CA: But can AirSage go deeper, to give us more understanding about human behavior and how we interact with infrastructure?
Mark: If you look at movement and then try to understand what is happening in terms of mobility, and actual behavior, then you go deeper down from the data perspective. Which is understanding to what so-called points of interest someone is moving.
Which geofences are those people going to and what are those geofences? Are those restaurants? Are those concert venues? Are those parking lots?
So, you can, in that sense, define any kind of polygon or any kind of point of interest, which you want to observe. And therefore, you can say that 10% of people attending this game, afterwards, pass by, or go or stay at this restaurant. So, you can make that kind of analysis.
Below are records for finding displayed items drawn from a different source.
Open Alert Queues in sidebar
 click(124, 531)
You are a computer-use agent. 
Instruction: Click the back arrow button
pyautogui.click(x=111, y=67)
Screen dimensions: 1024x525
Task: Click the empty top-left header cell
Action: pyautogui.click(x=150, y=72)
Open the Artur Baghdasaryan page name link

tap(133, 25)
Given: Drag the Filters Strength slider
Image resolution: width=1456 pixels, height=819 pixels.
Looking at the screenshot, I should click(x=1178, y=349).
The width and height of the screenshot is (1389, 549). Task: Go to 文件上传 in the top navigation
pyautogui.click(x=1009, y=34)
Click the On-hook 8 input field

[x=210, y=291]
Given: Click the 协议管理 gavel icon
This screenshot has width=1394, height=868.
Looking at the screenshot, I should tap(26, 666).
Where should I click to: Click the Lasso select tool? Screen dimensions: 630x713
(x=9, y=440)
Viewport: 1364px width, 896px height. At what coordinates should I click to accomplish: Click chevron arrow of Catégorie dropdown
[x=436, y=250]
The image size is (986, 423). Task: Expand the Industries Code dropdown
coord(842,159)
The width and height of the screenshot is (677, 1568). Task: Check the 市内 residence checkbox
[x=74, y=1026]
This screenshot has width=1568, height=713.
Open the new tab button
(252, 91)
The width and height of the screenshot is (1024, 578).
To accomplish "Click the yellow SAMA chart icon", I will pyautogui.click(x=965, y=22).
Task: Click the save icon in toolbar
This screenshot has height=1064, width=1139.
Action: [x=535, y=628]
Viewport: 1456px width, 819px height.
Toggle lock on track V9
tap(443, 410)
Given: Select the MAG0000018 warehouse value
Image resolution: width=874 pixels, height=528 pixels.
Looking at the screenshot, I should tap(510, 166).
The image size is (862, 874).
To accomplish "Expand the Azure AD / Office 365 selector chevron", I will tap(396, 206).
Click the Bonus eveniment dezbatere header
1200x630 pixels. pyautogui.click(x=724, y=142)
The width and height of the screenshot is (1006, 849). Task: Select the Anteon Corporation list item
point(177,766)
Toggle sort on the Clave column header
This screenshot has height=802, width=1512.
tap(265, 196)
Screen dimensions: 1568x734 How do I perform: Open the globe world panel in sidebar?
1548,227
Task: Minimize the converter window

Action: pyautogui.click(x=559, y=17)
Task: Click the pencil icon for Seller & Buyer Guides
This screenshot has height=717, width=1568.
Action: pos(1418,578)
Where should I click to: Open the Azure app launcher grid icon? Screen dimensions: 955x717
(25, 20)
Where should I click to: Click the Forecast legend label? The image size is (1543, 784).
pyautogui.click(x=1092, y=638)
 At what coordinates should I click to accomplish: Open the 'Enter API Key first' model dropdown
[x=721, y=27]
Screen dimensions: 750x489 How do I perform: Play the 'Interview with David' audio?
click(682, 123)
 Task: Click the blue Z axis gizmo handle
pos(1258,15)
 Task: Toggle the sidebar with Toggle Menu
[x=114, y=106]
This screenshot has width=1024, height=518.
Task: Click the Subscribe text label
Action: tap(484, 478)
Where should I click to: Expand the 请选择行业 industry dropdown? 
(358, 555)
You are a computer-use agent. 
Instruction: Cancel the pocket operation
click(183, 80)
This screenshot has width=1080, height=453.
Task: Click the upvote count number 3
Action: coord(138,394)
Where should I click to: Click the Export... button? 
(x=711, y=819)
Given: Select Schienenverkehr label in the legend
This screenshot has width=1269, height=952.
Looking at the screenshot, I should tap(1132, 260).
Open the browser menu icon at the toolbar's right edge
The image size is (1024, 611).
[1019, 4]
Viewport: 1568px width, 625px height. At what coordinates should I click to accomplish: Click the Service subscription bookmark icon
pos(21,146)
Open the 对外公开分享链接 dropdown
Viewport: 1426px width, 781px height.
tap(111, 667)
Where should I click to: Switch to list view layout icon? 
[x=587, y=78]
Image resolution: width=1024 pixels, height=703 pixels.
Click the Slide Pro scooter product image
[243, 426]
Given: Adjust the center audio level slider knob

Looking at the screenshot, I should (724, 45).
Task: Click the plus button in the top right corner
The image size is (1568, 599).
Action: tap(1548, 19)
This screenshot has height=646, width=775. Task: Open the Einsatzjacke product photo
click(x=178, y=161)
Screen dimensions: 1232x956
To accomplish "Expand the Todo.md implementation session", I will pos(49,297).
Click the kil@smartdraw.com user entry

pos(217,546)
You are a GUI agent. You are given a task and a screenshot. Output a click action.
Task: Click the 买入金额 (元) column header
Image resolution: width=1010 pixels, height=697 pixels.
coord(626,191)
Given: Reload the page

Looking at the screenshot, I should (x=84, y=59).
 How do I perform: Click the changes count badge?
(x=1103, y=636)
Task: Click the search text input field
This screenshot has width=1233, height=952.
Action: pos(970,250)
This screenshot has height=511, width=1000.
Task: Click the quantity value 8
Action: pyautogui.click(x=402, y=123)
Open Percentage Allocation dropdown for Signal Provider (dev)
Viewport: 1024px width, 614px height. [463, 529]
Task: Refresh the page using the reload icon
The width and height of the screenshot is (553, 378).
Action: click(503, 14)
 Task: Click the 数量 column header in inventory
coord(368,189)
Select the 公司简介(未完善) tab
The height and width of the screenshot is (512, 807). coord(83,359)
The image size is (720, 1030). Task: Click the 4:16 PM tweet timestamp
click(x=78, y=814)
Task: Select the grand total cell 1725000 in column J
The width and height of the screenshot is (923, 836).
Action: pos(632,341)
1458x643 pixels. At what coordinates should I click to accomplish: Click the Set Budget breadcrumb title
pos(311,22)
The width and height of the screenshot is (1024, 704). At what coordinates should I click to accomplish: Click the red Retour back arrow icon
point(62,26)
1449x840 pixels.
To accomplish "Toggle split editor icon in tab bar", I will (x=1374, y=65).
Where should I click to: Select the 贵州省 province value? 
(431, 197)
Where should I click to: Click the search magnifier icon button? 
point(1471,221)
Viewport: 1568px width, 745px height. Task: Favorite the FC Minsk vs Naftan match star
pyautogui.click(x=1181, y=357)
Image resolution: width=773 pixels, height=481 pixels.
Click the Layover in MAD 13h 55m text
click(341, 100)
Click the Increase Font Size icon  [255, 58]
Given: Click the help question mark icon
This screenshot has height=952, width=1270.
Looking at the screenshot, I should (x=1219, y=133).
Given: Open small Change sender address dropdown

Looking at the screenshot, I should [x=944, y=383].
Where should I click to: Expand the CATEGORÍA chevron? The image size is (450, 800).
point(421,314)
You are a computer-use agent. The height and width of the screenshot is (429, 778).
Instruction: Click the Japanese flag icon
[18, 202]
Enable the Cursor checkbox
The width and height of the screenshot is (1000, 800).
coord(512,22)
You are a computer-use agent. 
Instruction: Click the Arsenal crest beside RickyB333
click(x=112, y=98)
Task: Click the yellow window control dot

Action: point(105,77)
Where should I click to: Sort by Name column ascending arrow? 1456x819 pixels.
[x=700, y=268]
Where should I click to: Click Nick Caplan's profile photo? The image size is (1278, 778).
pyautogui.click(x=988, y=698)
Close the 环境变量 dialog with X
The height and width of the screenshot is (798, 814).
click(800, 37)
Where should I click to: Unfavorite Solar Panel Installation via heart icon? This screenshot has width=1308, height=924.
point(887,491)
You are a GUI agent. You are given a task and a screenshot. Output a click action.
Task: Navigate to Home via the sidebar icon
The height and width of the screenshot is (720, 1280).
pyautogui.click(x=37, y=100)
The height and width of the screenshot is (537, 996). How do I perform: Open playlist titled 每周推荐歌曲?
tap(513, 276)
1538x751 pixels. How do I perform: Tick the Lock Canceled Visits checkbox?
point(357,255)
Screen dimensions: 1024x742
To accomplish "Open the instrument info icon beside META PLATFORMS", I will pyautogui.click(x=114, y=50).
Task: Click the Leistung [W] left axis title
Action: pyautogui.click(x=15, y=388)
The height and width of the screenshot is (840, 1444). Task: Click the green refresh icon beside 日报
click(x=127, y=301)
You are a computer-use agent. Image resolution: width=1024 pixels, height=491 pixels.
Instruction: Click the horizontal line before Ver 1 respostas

You can drive that insight from the data.
With the pandemic, human behavior in terms of shopping has changed dramatically, and our data illustrates how people are going (or not going) to malls, shopping centers, tourist attractions and other venues vs before COVID-19. These insights are valuable to a whole range of different industries in terms of driving investor decisions.
CA: Can you give me the blue-sky future for this smart city technology?
Mark: In a certain way data is becoming the new infrastructure, especially data about human movement and ultimately, indirectly, human behavior. We’re focusing on the movement parts. The reason for that is we all know from the large cities, that they’re congested, they’re inefficient. They are not built for the scale and the size we have nowadays or, in a lot of cases, the reliance on private automobiles.
For city planners and engineers to improve our cities, they need insightful data, and not assumptions. They need to understand how people are actually moving, what people are doing, and when are they doing it. We can provide that piece of the answer. In a certain way, location or movement insights are a basic infrastructure upon which you can build and improve, because at the end of the day, a city should serve the population.